Kandia Kouyate is the most famous female singer inside Mali, a female griot with a voice so powerful you're more likely to think of
Salif Keita than
Oumou Sangare. Although her recording career dates to the early '80s, Kita Kan is her first full-fledged solo CD -- the informative liner notes reveal how private patrons love her singing so much she has no financial need to record.
Kouyate and producer Ibrahima Sylla kinda went the whole hog, too. The tracks are pretty evenly divided among those featuring a European string orchestra, an electric Euro-Afro-pop rock band, and others with the more traditional kora, balafon, and ngoni. All the arrangements basically revolve around cascading strings of some kind weaving a melodic bed underneath her commanding vocals.

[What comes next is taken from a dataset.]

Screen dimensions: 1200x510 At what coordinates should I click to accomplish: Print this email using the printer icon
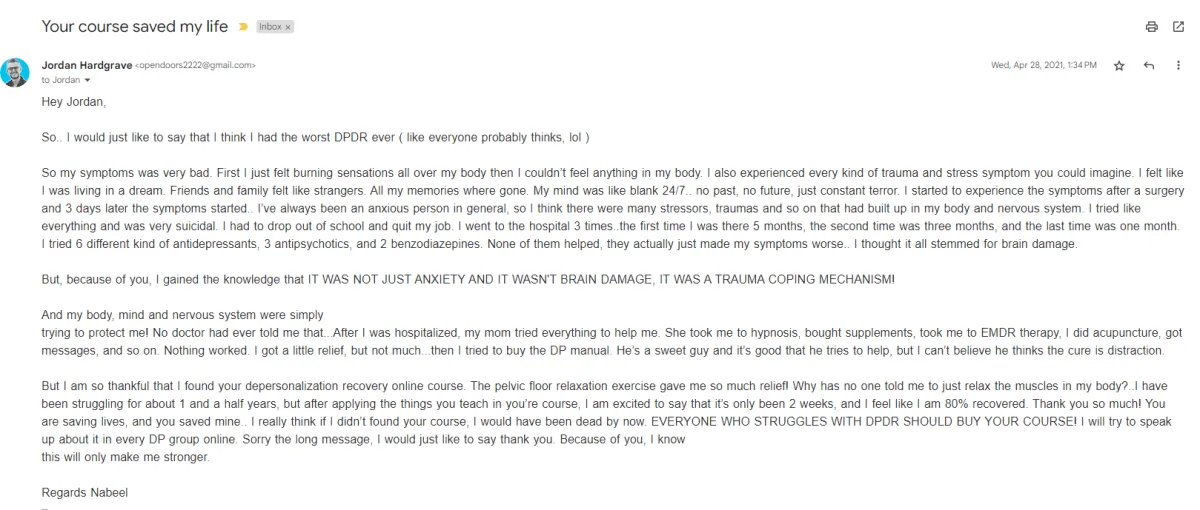pos(1151,27)
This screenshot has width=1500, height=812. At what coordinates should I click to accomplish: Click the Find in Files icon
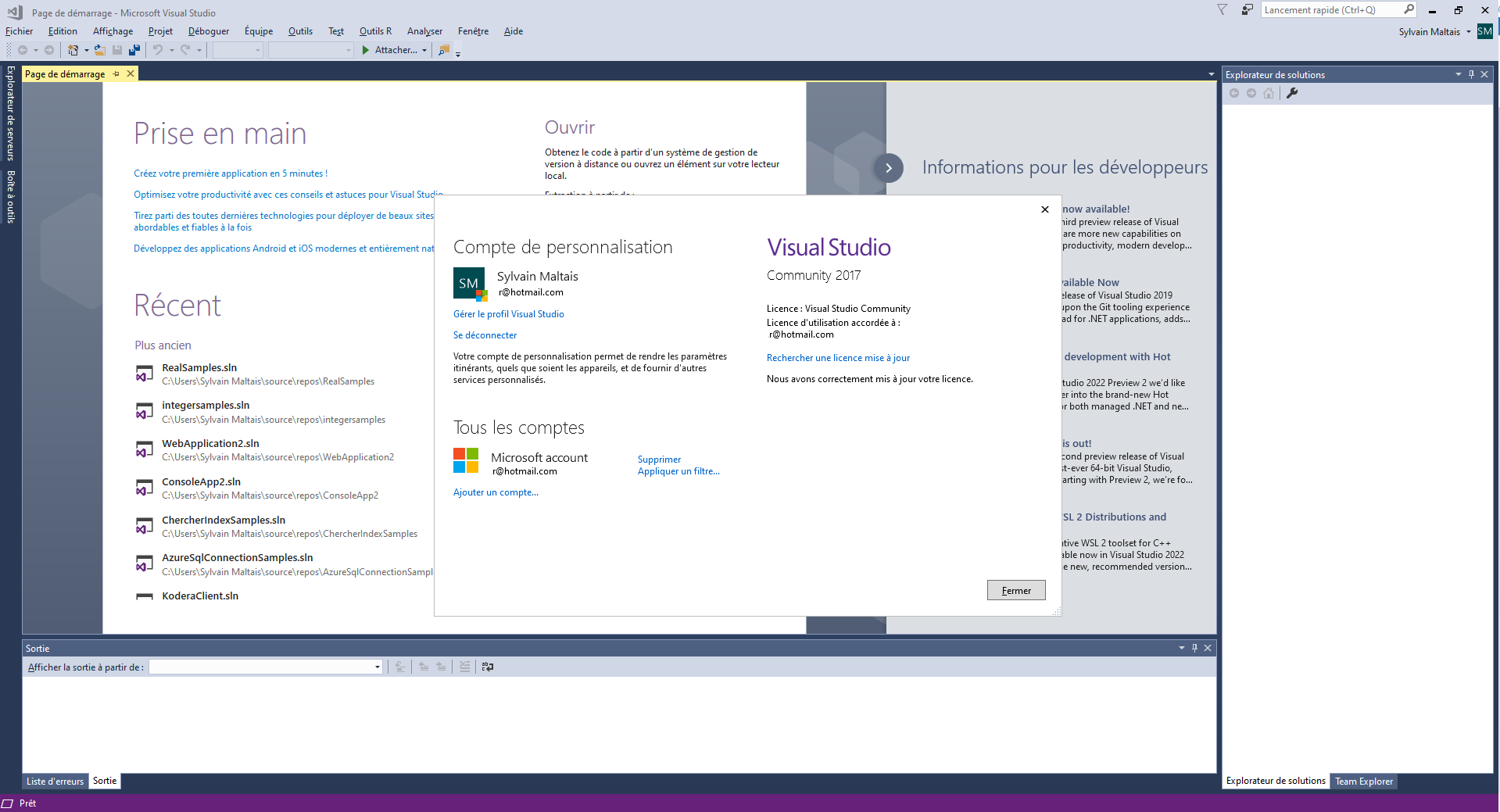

Kouyate is probably most at home on fully acoustic songs like "Douwawou," but her entrance on "Folilalou" makes you jump to attention and shows she's one of those singers who can dominate any setting she's placed in. That duet with
Sekouba Bambino boasts the lulling, melodic flow of classic Malian music and "Kandali" is simplicity itself, with murmuring guitars reminiscent of the traditional songs on
Keita's
Soro before bright horns kick in to transform it into crisp Euro-Afro-pop. The European string tracks are trickier -- the majestic sweep doesn't draw attention away from
Kouyate on "Mandenkalou," but it does oppressively blanket the rest of the arrangement. They're more sensitively used on "Woulale" and
Kouyate sounds more comfortable singing with them, but while they fit well on "Hommage," they're a little overbearing again. The plucked strings sound a bit like balafon or kora, but the fully bowed violins put a damper on the acoustic bottom by filling up too much space too constantly.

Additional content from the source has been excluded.